Sunday 30 January 2011

The Price of Precaution and the Ethics of Risk

For once, I'll post some self-promotion here. After  quite an intense week of work, I today sent off the final manuscript for my forthcoming book, The Price of Precaution and the Ethics of Risk, due to be published  by Springer, in its International Library of Ethics, Law and Technology series, later this year. This is a partial explanation why you haven't seen any substantial posts here for a while, and I'm sorry to say that this will continue for a while, since I now move on to revising the manuscript to mine and Niklas Juth's forthcoming book on the ethics of screening in health care and medicine. But I hope to able to post a snippet or two now and then, and be back in full force in a few months.

Monday 24 January 2011

Scientific discourse and social media

A few days ago, Nature published this interesting piece on how social media, blogs and particularly Twitter has quickly changed the context of academic publishing and "open review" (what we academics outside of natural science and biomedicine call public debate). Going by the article, it seems to me that the scientific world has a surprisingly hard time coming to grips with the situation that criticism of scientific publications can no longer be screened by editors and that scientific discussion, as a result, is no longer an activity reserved for a chosen few. Nevertheless, an interesting read with several engaging examples and opinions worth considering.

Saturday 8 January 2011

Organ trade and the penal system: contrasting cases, pragmatics and structural effects

This is a piece on a complex of related issues that I find it difficult to form a coherent opinion about. Any suggestions are welcome!

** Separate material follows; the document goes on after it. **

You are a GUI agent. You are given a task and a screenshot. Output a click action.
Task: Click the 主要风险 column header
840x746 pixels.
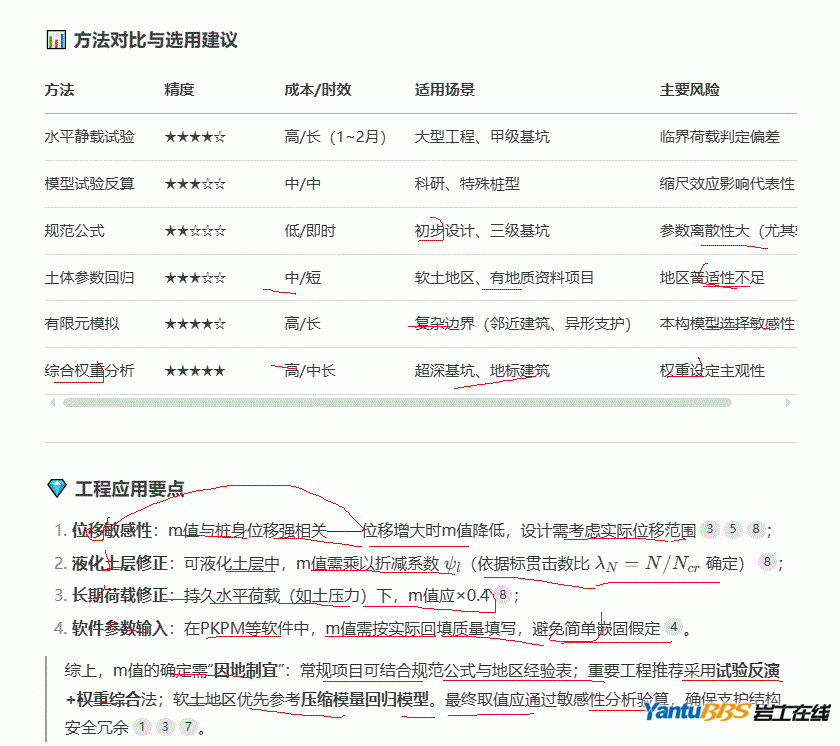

Yesterday, it was reported (here, here, here, here, here, here, here, here and here) that two sisters, Jamie and Gladys Scott, serving life sentences in the state of Mississippi, USA, have had their sentences suspended and been released (under parole-like conditions) on the condition that one of them will donate one of her kidneys to the other one (who has been on dialysis for quite some time). The case has raised some controversy, commentators bringing up the issue of whether or not the sentence was fair in the first place, whether the court decision is really in compliance with US federal law (banning organ trade) and – not surprisingly – that the whole idea is immoral. My colleague, Arthur Caplan, argues today that the decision crosses an important moral line, where legal decisions are transformed into business contracts involving people's bodies. The president of the American Society of Transplantation, Dr. Maryl R. Johnson, reportedly said in a formal statement:

The decision to donate an organ should be a truly selfless act, free from coercion and not conditioned on financial or any other material gain
It is a bit interesting that such strong, absolutist statements are made at the same time as the pragmatic case for allowing a controlled system of organ trade has been building with continuing reports about the hideous free global black market in human organs and tissue.  Especially the strong condition of "true selflessness" seems to me to be totally out of place, since it rests on a simplistic picture of human motivation: generally, there are no "true" selfless acts, just as there are no "true" self-centered ones – the human motivational apparatus is much too sophisticated to allow such crude – albeit romantic – characterisations. However, the pragmatic case for (regulated) human organ/tissue trade has one weakness (besides the question-marks surrounding the prospects of successfully enforcing the control of prices, procedures, consent, et cetera): the possible structural effects of such a system. And, possibly if not probably, cases where the transfer of organs between people is connected to the criminal penal system make this sort of threat salient.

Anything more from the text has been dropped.